La Revolución como proceso vivo: Por eso su muerte no marcó un final, sino un llamado. Nos recordó que las revoluciones no son monumentos del pasado, sino procesos vivos, que requieren compromiso, crítica, creatividad. El propio Fidel lo entendía así: la Revolución debía adaptarse, avanzar, rectificar, sin renunciar jamás a sus principios. Hoy, cuando el capitalismo muta y refuerza sus mecanismos de dominación —ahora también digitales, culturales, mediáticos—, su ejemplo es más necesario que nunca.

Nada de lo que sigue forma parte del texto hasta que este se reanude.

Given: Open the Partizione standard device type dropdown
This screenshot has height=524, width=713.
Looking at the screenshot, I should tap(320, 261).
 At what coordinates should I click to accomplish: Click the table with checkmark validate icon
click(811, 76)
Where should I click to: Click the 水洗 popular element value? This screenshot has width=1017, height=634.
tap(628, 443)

Homenaje en acción, no en bronce: Desde una mirada revolucionaria, rendirle homenaje a Fidel no es repetir sus discursos, sino continuar su praxis: estudiar, organizarse, luchar, resistir. Construir poder popular desde abajo, con ética, con ternura, con radicalidad. Fidel no es una estatua de bronce: es una llama que sigue viva en cada causa justa, en cada pueblo que se levanta, en cada consigna que exige justicia y soberanía.
Una siembra para los pueblos: Para las élites, su muerte fue una supuesta victoria simbólica. Para los pueblos, fue una siembra. Su legado germina en cada colectivo que resiste, en cada aula que enseña pensamiento crítico, en cada campesino que defiende la tierra, en cada trabajador que se organiza. Vive en la memoria de quienes no se resignan.
Fidel Castro fue más que un dirigente: fue una síntesis entre el marxismo, el humanismo radical, el internacionalismo y el antimperialismo. Su vida es testimonio de que la historia no ha terminado, y de que la lucha sigue. Como él mismo escribió: “Un día saldremos todos a caminar por este mundo nuevo, y nadie podrá detenernos.” Esa marcha no ha cesado. Fidel ha muerto, pero el pueblo no. Y mientras exista opresión, habrá revolución.